• Set problem: Reproduce the stretch of rows from the line containing "Where should I click to: Click the Create account" through the line containing "Action: 187,4", renaming "widget title" to "widget heading" and changing nothing else.

┄┄┄┄┄┄

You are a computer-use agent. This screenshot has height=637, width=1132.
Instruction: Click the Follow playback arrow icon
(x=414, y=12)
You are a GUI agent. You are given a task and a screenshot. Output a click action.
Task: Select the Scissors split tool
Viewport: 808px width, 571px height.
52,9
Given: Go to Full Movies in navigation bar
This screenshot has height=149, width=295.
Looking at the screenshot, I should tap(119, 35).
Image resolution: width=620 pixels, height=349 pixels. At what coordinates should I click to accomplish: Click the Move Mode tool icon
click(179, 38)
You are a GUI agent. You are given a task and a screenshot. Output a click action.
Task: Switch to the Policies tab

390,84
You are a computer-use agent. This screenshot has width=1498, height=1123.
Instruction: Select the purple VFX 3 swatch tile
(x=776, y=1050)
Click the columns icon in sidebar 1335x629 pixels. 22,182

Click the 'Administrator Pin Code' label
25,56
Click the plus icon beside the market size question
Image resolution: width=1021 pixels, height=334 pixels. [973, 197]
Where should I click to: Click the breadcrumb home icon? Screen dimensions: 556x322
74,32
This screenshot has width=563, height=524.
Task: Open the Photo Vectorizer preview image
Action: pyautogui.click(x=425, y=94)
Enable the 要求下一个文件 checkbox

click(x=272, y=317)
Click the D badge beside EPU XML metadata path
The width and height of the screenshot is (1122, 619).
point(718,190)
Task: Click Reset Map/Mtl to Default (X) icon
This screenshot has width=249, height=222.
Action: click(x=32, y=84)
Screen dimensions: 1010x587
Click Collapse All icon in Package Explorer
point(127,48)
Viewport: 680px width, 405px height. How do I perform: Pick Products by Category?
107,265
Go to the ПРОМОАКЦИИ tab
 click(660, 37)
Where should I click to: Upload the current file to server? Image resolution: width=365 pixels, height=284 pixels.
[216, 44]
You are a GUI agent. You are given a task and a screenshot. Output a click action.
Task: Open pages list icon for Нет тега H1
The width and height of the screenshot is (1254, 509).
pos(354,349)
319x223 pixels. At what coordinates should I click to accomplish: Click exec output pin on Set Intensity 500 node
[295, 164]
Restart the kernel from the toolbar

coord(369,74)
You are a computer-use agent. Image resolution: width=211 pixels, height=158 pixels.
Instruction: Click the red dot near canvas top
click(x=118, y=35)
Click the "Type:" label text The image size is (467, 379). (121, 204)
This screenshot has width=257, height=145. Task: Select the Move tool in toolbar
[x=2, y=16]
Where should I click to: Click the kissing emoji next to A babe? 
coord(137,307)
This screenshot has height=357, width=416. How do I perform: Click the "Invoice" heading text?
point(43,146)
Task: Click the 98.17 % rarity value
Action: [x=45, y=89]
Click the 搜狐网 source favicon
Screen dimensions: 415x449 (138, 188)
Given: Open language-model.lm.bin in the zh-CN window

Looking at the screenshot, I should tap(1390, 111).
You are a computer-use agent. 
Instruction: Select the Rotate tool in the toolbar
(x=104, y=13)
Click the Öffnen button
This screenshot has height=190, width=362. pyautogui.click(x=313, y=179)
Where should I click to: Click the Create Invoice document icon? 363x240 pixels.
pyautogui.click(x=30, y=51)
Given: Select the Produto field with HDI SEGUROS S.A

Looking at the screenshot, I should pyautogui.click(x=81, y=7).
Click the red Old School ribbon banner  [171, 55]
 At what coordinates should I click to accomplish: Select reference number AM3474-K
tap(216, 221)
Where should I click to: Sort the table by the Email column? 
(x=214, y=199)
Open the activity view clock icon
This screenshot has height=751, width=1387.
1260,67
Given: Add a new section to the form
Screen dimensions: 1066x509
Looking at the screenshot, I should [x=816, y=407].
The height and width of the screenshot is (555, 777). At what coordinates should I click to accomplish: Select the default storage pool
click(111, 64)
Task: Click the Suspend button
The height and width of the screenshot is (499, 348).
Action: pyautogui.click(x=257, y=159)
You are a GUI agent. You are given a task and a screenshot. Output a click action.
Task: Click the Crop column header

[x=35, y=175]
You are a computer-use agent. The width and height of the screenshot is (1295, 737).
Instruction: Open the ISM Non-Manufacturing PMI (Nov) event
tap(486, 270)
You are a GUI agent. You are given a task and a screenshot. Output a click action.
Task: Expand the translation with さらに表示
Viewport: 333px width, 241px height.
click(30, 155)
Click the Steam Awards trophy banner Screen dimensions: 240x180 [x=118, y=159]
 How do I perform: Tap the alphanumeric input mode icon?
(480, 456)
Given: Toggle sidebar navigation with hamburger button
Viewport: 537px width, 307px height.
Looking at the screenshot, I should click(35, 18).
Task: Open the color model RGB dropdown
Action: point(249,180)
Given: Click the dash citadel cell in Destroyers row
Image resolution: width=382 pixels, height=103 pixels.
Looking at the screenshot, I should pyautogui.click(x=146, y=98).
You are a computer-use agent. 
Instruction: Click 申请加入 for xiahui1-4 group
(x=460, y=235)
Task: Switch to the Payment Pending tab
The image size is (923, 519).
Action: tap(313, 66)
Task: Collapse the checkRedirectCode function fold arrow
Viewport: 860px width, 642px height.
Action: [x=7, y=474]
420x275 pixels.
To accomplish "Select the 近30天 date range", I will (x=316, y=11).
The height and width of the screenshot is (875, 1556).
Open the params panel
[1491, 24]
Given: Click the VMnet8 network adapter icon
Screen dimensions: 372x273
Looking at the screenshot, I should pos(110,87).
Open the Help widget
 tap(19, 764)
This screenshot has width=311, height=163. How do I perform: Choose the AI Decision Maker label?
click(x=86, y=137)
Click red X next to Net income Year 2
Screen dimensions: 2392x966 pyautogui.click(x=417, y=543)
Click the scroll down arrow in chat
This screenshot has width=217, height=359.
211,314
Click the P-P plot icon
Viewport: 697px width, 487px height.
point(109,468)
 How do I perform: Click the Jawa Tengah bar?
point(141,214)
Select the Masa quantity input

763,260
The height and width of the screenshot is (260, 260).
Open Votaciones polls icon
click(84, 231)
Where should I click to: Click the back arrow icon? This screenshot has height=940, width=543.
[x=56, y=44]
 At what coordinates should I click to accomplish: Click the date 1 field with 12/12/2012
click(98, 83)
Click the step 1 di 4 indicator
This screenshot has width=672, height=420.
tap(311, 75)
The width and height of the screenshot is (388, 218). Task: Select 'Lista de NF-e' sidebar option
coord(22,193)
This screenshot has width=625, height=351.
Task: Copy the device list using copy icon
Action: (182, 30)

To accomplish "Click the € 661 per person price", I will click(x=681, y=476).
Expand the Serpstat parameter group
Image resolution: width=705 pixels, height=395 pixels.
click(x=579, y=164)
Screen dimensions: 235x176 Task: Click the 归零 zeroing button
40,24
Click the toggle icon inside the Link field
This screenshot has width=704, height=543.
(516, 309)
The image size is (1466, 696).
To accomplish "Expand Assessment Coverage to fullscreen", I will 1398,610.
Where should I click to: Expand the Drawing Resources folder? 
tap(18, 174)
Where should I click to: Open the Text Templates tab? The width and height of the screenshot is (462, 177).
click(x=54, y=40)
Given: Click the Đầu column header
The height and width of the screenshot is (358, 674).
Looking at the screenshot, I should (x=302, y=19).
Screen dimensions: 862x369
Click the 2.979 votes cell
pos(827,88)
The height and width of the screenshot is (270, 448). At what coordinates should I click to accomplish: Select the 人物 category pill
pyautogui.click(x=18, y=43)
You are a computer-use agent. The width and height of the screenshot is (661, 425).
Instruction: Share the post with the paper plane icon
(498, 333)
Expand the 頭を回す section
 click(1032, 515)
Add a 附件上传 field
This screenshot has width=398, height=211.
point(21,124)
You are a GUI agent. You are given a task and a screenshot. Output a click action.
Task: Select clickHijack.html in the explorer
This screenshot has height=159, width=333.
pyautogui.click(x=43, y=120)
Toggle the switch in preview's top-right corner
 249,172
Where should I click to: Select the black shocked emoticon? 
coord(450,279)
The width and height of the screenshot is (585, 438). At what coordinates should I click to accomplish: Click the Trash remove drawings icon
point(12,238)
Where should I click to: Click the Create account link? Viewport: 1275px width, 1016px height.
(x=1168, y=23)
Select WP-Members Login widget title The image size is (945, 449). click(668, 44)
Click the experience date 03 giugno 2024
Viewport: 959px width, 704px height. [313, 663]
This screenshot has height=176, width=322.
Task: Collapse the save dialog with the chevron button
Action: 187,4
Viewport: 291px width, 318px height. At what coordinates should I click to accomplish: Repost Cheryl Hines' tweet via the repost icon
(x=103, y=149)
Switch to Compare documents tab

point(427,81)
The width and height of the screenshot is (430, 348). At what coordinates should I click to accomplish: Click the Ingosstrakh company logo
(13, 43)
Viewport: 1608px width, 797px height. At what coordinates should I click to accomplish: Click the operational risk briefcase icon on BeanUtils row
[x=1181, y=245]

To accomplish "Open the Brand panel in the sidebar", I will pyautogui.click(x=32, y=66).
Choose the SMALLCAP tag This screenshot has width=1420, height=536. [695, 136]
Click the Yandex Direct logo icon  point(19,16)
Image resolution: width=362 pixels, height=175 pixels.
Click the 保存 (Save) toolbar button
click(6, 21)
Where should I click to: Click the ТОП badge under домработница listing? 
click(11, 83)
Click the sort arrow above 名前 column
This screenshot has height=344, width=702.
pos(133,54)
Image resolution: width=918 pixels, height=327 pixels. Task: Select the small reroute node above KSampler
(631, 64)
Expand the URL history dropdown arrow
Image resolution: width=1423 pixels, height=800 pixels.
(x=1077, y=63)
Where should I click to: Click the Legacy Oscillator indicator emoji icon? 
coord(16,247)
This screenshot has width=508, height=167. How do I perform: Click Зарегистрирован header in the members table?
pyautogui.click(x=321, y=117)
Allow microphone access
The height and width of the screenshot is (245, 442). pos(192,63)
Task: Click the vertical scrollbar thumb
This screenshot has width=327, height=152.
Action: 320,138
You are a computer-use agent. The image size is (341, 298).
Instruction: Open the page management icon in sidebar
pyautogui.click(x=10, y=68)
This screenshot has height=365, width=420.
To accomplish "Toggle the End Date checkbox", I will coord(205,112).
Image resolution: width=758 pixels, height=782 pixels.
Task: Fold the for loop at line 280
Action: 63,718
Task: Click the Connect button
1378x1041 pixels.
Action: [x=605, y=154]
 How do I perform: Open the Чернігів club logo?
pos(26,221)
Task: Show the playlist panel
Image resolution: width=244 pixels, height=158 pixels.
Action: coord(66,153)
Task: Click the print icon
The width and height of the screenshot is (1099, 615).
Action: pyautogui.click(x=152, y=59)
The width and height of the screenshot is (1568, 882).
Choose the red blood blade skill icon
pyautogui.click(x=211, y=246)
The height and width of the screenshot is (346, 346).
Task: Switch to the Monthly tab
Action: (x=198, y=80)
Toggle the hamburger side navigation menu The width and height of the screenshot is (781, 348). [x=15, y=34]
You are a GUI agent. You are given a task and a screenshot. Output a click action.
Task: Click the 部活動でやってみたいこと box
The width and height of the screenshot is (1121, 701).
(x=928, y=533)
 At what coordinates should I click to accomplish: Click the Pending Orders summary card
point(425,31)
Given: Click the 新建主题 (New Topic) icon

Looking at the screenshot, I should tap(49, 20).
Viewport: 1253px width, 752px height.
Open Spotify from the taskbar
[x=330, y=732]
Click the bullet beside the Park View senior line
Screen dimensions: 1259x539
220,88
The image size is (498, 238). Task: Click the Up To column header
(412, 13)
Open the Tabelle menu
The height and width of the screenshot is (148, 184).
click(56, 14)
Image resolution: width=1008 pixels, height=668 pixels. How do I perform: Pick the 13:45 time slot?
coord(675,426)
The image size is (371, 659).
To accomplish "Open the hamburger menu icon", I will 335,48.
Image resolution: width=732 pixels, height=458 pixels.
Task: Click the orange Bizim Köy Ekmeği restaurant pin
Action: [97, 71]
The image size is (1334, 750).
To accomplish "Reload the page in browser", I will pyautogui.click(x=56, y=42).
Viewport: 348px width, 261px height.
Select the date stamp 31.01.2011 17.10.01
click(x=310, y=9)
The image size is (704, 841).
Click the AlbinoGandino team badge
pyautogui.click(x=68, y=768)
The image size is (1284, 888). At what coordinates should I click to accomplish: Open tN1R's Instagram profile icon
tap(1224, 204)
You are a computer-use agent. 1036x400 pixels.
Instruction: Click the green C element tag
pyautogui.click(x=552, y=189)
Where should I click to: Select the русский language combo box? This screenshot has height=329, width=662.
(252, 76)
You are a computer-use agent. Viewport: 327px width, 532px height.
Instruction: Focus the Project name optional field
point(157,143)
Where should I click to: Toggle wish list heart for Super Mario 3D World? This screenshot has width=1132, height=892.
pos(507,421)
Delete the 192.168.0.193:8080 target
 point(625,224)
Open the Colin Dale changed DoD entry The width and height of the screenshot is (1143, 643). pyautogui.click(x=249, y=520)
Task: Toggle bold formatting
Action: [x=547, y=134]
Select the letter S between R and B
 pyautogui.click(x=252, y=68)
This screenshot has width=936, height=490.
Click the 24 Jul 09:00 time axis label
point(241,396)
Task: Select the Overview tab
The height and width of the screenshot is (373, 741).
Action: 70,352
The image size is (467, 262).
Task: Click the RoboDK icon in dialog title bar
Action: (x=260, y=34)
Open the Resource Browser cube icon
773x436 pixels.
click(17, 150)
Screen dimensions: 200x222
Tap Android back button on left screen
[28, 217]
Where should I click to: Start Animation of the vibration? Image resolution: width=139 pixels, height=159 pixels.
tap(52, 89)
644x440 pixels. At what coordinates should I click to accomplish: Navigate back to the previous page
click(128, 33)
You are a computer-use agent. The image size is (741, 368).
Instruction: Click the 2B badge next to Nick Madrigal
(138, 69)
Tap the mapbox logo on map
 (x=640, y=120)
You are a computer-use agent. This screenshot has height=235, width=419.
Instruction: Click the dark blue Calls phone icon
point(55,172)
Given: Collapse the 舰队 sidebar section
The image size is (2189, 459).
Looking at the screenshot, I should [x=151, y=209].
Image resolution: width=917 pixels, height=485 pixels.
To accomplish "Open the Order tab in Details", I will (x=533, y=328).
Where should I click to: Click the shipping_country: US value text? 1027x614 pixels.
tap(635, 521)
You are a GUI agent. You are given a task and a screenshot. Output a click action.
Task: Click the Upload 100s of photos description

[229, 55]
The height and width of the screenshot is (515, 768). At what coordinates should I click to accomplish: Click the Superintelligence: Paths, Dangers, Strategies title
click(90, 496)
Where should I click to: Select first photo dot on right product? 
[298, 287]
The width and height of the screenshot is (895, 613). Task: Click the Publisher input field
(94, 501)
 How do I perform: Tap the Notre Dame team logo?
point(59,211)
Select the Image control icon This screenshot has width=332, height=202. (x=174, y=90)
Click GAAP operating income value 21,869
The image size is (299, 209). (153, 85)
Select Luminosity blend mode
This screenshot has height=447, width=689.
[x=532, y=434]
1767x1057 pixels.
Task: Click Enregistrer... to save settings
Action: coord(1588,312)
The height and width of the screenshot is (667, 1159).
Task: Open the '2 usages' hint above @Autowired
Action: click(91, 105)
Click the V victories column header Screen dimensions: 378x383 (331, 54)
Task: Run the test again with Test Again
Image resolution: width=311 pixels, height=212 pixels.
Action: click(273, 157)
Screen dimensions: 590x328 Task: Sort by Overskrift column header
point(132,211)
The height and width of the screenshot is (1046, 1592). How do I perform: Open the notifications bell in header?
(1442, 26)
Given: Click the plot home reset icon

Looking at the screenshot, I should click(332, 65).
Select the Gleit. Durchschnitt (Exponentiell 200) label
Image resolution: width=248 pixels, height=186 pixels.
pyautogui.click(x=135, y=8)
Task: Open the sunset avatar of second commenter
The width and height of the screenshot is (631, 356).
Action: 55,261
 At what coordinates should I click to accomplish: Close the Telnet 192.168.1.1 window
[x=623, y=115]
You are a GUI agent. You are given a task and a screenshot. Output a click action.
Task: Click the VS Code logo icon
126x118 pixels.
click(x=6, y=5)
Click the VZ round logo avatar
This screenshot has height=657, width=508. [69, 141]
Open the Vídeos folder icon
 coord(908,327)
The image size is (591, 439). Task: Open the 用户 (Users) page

┄┄┄┄┄┄

• Exercise response:
Where should I click to: Click the Create account link? Viewport: 1275px width, 1016px height.
(x=1168, y=23)
Select WP-Members Login widget heading The image size is (945, 449). click(668, 44)
Click the experience date 03 giugno 2024
Viewport: 959px width, 704px height. [313, 663]
This screenshot has height=176, width=322.
Task: Collapse the save dialog with the chevron button
Action: 187,4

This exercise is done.